Once upon a very different time I wrote columns for the paper and they were filled with stories of my son. Mothers and grandmothers loved the stories. Someone didn’t and let me know in black permanent ink scrawled all over my column and shoved in the front mail slot. They didn’t care about my stupid teddy bear and no one cares about my kid they told me. I always thought it was nice of my co-workers to share that with me. I suppose they were subtly letting me know they didn’t care either. After all, one of my bosses let me know no one cares too. We had a closed door meeting about it and it was suggested I find other topics to write about. I suppose if I had rambled about politics it would have been more acceptable. It’s weird, though, years after I stopped writing and left the paper I’d have strangers tell me “I loved your columns. It made me think of my children when they were you .” 

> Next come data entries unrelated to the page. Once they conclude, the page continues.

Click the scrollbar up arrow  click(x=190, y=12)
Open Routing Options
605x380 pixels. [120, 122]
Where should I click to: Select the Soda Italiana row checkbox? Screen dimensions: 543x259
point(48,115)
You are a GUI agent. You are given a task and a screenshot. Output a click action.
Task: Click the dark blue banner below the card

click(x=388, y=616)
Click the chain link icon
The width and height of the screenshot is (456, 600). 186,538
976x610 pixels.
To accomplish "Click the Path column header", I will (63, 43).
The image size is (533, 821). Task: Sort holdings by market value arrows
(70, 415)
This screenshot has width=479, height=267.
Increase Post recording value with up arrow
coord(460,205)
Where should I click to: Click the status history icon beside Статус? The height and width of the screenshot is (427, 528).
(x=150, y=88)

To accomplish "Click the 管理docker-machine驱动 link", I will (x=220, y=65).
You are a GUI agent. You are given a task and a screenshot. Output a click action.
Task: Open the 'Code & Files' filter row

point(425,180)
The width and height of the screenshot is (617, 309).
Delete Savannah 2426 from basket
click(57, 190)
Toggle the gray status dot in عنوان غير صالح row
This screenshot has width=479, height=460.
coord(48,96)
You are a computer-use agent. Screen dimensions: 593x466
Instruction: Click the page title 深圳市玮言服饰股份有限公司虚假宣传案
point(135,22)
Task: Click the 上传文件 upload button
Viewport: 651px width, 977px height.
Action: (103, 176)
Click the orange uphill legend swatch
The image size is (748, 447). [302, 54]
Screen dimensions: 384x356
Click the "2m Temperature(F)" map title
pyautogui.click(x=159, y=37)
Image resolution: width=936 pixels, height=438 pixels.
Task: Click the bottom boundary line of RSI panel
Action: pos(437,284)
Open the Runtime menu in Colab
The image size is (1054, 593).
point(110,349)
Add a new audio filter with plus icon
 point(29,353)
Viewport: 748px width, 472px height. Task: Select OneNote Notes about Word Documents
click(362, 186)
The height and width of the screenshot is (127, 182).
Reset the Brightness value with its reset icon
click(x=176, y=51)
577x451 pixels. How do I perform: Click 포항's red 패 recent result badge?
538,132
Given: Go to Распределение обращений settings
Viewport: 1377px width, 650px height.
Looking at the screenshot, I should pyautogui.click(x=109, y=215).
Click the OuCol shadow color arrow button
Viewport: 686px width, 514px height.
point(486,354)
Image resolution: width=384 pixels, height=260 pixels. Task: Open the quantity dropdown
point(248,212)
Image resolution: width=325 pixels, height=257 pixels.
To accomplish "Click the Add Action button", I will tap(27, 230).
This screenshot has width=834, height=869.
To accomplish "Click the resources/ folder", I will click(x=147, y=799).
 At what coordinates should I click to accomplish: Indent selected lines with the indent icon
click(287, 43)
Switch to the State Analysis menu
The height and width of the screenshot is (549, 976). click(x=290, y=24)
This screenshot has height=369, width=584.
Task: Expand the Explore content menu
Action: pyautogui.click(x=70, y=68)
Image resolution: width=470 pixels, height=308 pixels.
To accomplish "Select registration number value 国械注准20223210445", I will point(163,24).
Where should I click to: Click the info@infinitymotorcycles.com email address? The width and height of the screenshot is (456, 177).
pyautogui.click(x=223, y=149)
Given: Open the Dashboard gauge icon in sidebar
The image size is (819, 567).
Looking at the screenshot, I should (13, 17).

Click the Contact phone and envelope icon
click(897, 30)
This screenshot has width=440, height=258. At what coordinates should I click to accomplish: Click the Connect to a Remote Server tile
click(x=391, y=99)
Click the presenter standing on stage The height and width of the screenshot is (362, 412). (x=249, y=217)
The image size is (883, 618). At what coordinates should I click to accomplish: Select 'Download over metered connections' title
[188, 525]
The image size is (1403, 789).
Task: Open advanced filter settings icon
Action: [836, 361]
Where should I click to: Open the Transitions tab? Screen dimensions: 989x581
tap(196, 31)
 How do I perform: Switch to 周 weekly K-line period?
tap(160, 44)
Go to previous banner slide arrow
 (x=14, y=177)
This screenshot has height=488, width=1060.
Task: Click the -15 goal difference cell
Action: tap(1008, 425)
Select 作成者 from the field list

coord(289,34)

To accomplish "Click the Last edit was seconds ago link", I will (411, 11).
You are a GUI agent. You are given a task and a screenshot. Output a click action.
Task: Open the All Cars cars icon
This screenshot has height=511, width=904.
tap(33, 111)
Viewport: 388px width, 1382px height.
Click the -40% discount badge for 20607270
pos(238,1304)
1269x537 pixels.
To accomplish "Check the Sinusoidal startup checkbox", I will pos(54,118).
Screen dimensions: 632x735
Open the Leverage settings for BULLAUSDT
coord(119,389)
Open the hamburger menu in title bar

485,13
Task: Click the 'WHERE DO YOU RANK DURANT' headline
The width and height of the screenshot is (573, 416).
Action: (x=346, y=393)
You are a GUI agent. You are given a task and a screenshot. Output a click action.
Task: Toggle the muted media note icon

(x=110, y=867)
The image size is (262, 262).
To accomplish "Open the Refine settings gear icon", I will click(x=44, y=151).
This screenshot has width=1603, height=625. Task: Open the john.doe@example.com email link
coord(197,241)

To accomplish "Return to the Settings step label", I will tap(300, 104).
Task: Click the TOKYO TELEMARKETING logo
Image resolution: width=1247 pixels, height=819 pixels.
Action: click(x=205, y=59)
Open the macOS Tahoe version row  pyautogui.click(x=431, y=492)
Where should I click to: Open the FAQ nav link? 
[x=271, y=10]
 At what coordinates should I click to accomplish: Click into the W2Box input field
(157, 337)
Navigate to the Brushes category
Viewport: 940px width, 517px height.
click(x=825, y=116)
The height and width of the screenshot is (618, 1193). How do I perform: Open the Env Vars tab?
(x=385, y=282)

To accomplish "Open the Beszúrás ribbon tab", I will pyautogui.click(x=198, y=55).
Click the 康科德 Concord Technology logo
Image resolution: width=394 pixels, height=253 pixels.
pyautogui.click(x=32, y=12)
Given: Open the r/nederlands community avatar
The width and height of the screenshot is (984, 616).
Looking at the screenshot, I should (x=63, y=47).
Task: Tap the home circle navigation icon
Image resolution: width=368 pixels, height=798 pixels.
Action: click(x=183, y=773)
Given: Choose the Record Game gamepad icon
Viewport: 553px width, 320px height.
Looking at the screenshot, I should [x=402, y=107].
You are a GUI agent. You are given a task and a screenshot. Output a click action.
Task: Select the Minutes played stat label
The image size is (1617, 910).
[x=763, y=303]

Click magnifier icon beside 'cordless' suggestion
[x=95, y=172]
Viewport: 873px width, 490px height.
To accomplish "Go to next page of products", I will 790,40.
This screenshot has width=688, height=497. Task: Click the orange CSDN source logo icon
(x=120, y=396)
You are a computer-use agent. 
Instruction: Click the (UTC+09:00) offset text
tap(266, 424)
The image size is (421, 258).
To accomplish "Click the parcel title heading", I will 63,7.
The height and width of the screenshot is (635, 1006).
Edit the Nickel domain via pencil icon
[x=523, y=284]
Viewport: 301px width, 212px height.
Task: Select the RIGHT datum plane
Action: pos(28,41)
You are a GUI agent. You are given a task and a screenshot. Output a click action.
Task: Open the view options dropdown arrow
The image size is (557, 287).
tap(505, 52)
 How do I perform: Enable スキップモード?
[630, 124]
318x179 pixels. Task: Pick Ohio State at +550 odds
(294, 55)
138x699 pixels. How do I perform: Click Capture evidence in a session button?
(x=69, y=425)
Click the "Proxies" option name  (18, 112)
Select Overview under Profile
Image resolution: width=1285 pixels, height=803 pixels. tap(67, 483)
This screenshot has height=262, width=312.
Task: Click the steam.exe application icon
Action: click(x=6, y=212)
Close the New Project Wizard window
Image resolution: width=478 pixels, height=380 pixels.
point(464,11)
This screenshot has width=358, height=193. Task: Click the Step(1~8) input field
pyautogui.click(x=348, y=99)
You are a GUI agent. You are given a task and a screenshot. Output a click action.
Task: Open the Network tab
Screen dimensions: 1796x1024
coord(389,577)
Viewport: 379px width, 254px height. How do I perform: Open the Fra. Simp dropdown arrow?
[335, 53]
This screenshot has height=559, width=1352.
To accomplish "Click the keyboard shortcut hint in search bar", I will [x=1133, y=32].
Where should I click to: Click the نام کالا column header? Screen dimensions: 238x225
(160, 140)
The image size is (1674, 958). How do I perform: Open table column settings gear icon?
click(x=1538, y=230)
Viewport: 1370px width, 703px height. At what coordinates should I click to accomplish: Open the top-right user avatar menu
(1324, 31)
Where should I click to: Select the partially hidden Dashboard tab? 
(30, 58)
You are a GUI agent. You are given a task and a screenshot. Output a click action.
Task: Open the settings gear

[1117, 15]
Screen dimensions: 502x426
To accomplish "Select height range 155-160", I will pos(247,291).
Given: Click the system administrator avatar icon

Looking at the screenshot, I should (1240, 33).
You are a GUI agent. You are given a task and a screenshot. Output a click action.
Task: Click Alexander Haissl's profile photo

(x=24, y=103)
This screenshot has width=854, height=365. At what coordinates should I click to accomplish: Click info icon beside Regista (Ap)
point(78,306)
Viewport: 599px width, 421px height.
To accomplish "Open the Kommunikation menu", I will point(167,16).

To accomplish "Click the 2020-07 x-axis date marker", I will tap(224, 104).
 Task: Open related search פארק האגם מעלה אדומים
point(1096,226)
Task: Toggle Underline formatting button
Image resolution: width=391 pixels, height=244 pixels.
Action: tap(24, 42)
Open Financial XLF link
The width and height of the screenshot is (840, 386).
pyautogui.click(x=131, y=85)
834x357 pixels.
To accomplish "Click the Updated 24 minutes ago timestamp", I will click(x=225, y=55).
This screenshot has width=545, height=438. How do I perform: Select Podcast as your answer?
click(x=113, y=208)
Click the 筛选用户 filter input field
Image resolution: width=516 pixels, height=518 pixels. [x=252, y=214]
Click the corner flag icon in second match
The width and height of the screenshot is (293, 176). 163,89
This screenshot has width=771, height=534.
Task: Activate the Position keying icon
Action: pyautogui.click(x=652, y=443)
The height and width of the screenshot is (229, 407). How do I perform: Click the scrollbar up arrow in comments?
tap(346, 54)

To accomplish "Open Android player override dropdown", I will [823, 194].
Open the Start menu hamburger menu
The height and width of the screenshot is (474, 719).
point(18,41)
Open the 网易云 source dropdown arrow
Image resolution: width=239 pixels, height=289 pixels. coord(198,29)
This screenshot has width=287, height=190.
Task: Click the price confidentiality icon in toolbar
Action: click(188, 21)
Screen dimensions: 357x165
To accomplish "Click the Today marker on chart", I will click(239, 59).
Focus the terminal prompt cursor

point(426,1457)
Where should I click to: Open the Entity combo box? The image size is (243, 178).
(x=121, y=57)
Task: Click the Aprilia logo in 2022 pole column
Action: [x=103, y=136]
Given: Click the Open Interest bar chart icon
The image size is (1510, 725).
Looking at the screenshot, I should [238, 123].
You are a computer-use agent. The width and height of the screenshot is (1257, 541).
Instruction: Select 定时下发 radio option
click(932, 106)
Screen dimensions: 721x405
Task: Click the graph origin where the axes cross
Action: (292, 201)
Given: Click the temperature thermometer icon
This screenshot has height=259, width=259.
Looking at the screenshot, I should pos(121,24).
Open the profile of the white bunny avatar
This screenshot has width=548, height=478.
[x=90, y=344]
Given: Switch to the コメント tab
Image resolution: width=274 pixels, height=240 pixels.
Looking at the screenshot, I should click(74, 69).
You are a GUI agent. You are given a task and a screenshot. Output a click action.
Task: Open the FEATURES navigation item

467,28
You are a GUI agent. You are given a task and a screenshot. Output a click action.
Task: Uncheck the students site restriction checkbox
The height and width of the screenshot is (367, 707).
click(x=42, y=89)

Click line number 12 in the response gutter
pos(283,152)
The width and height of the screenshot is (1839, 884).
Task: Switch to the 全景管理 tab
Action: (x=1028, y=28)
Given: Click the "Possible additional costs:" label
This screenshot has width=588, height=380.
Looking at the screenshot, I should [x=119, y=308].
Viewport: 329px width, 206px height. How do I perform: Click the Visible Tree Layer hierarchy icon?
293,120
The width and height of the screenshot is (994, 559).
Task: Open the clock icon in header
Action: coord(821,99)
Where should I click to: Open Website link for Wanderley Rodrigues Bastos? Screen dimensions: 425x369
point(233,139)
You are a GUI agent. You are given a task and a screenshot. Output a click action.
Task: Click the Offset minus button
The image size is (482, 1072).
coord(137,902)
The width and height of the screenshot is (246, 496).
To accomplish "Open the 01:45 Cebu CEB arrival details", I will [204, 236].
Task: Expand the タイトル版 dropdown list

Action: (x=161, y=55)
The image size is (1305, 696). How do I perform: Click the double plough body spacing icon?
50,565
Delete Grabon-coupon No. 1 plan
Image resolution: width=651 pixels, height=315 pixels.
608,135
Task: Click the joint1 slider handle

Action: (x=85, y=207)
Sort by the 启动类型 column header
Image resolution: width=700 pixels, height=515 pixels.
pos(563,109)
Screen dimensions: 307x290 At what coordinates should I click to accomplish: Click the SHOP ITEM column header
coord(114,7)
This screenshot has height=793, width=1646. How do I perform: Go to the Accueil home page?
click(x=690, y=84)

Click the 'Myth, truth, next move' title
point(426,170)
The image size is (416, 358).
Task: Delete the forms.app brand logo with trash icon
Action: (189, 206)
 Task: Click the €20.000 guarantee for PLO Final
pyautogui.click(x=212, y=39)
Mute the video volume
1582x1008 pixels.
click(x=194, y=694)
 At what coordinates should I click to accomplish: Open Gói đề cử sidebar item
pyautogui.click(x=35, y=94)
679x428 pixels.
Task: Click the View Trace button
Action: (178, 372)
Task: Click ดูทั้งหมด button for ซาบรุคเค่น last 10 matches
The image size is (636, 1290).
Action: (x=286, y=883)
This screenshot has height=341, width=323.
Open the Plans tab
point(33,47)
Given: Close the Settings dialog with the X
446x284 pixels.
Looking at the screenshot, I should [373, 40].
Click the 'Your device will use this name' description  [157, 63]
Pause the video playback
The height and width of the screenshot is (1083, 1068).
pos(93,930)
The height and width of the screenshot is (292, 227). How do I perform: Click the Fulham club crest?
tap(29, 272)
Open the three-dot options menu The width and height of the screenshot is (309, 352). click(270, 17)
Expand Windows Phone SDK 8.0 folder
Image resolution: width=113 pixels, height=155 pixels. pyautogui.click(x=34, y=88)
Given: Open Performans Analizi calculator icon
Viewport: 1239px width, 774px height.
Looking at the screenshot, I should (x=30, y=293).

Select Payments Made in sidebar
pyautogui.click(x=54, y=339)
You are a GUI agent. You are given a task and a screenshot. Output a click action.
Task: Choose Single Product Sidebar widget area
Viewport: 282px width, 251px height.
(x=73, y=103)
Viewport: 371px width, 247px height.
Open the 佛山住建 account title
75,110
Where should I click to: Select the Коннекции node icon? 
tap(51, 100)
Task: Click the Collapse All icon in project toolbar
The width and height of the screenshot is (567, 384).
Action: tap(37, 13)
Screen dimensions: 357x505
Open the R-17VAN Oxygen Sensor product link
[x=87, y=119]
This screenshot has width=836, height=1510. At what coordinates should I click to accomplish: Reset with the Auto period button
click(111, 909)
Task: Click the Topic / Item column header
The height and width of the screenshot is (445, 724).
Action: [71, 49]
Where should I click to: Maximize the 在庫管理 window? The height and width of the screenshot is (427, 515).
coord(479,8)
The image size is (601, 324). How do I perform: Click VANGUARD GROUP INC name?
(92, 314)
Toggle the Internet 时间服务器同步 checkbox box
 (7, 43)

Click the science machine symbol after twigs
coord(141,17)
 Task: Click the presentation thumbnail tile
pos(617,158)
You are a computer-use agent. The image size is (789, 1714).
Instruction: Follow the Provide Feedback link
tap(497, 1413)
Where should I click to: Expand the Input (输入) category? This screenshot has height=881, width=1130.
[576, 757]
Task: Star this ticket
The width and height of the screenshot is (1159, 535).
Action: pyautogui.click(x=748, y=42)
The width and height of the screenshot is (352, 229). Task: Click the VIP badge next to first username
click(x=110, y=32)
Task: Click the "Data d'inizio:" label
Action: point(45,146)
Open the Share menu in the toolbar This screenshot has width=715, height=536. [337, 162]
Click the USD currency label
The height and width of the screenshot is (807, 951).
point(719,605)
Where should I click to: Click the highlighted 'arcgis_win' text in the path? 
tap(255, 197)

Still, those comments, though they only reflected a few, were enough to finally send me into hiding. I hate to admit that the haters got me but each time I start to write a voice whispers to me, “no one cares.” If I try to ignore it I here “no one cares about your teddy bear and your kids.” Which is sad really, because I care about my kids and someone else cares about their kids and maybe together we can find some common ground, but only if I write something and they see it and they “get it.”

So, I’m trying to write again. Sometimes I’ll write about dumb things that someone out there doesn’t care about. I’ll probably write about my kids. I’ll probably ramble on about my old teddy bear. I doubt I’ll ever write about politics because it stresses me out. Sometimes I’m sure the voices will get the best of me and I won’t share. But sometimes I plan to shove the voices behind a closed, locked door, blast some TobyMac or Needtobreathe, and write even if I feel like no one cares.


“I got dreams that keep me up in the dead of night

Telling me I wasn’t made for the simple life

There’s a light I see, but it’s far in the distance

I’m asking you to show me some forgiveness

It’s all for you in my pursuit of happiness.”